Edwin William Pugh (22 January 1874 - 5 February 1930) was an English writer. He published 33 books, primarily novels and short story collections, and focused on working-class "cockney school" storylines.

The Modernist Journals Project finds that "Pugh's fiction largely goes unread today, and those critics who have read him generally accuse him of sentimentality and melodrama." He also wrote literary criticism praising the works of Charles Dickens.

_ENTRIES:_
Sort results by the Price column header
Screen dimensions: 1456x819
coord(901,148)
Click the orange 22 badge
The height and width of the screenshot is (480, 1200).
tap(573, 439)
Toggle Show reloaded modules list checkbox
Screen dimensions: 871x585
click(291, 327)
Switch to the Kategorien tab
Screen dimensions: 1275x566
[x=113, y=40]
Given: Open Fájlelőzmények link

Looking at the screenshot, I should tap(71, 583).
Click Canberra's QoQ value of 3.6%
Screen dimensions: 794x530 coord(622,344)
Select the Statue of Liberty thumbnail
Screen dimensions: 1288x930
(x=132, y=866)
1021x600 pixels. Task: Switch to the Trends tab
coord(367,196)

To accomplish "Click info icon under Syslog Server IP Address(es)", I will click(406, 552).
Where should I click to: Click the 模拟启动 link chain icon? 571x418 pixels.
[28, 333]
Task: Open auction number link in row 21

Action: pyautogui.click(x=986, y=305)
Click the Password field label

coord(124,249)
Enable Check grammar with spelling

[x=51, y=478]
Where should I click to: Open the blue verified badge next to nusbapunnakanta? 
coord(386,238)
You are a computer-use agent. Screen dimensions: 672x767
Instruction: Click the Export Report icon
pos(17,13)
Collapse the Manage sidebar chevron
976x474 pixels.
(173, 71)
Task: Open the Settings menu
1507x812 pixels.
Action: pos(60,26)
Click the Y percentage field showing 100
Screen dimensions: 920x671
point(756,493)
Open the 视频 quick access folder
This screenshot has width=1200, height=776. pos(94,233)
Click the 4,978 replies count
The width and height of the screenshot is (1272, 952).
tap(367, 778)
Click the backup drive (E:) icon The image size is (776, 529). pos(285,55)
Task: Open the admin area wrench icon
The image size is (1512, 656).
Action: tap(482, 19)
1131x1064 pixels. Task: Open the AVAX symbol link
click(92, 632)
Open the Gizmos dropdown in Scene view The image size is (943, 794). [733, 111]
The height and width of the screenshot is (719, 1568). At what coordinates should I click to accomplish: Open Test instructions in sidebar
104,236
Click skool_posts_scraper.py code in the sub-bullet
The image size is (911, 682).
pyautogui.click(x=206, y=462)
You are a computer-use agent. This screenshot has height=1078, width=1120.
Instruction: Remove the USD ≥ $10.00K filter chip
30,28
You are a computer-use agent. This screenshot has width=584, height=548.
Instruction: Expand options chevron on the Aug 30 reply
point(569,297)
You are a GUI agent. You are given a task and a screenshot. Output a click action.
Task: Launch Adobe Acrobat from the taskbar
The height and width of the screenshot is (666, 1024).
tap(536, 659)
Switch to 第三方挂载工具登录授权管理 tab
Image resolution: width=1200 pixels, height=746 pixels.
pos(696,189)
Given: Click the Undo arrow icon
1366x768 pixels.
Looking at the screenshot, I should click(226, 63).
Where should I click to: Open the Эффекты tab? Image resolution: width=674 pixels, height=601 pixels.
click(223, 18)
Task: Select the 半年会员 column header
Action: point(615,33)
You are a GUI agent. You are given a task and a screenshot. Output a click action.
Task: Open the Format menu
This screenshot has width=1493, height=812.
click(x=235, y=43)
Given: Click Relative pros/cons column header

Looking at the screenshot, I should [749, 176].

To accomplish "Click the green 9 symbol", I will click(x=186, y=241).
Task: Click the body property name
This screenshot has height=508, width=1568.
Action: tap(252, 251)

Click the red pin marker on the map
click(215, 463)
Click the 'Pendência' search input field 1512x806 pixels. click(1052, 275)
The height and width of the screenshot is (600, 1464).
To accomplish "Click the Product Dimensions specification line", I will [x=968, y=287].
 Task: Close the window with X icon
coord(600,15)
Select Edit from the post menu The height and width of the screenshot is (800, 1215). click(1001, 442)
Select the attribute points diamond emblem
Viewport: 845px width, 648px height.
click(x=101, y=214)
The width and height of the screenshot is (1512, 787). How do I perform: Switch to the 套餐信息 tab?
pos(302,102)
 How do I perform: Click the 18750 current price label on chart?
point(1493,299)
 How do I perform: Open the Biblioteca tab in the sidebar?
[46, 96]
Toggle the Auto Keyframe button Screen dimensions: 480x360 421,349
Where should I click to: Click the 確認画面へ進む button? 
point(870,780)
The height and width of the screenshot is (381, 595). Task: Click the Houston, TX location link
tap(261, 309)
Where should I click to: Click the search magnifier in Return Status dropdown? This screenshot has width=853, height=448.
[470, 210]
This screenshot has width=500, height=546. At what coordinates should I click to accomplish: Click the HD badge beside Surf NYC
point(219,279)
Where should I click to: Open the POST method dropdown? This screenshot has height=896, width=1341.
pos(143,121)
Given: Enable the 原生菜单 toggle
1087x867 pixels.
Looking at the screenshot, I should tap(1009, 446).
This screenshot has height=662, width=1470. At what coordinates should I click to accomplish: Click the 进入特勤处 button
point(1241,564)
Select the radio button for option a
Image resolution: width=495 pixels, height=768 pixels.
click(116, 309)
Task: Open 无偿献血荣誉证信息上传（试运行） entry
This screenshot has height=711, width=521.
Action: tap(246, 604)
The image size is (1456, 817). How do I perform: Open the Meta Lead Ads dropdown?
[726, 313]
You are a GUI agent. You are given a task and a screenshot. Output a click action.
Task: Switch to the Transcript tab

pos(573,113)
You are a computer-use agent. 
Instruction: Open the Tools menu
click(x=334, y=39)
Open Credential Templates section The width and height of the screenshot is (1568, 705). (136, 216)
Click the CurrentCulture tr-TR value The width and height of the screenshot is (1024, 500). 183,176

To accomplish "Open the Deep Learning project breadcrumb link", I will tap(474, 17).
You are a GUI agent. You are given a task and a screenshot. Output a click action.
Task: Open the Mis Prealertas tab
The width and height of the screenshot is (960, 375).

_TASK INSTRUCTIONS:_
a – In the text on Edwin William Pugh, what source supports the claim that his fiction goes largely unread today, and what do critics who have read him accuse him of? Answer in one to three sentences.
b – Using the text on Edwin William Pugh, decide whether each statement agrees with it. Answer yes or no for each and quote the deciding words from the text.
(i) Pugh's books were mostly novels and short story collections.
(ii) Pugh died in 1920.
(iii) Pugh wrote literary criticism that found fault with Charles Dickens.
c – Continue the text on Edwin William Pugh, starting after its final sentence.

_RESULTS BY TASK:_
a – The claim comes from the Modernist Journals Project, which found that Pugh's fiction largely goes unread today. The same finding says that critics who have read him generally accuse him of sentimentality and melodrama.

b –
(i) Yes: "He published 33 books, primarily novels and short story collections"
(ii) No: "5 February 1930"
(iii) No: "He also wrote literary criticism praising the works of Charles Dickens."

c –
==Life==
Pugh was born at 47, Foley Street, Marylebone, London, the second of four children of David Walter Pugh (1843-1887), a theatrical property maker and player with the Covent Garden orchestra. After positive reviews of his first two books, A Street in Suburbia (1895) (a collection of short stories, published when he was 21 years old) and The Man of Straw (1896), Pugh left his job as a clerk to write full-time. After a few years of good fortune, however, Pugh's working class output lost favor, and he struggled with poverty for the rest of his life. He died in London on 5 February 1930.

==Bibliography==
Works published by Pugh include:
- A Street In Suburbia (1895)
- The Man of Straw (1896)
- Tony Drum: a Cockney Boy (1898)
- King Circumstance (1898)
- The Rogue's Paradise: An Extravaganza (1898) (with Charles Gleig)
- Mother-sister (1900)
- The Heritage (1901) (with G. Burchett)
- The Stumbling-Block (1903)
- The Fruit of the Vine (1904)
- The Purple Head (1905)
- The Spoilers (1906)
- The Shuttlecock (1907)
- The Broken Honeymoon (1908)
- Charles Dickens: The Apostle of the People (1908)
- The Enchantress (1908)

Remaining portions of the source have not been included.